## [Task prompt]
Transcribe every line of the entries exactly.
>>
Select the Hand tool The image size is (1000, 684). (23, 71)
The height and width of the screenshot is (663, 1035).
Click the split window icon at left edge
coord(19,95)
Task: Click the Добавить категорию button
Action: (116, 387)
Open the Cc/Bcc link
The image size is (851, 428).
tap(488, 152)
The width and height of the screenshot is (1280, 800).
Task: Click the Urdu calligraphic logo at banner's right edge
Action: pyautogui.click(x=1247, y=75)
<<
## [Solution to this task]
Select the Hand tool The image size is (1000, 684). (23, 71)
The height and width of the screenshot is (663, 1035).
Click the split window icon at left edge
coord(19,95)
Task: Click the Добавить категорию button
Action: (116, 387)
Open the Cc/Bcc link
The image size is (851, 428).
tap(488, 152)
The width and height of the screenshot is (1280, 800).
Task: Click the Urdu calligraphic logo at banner's right edge
Action: pyautogui.click(x=1247, y=75)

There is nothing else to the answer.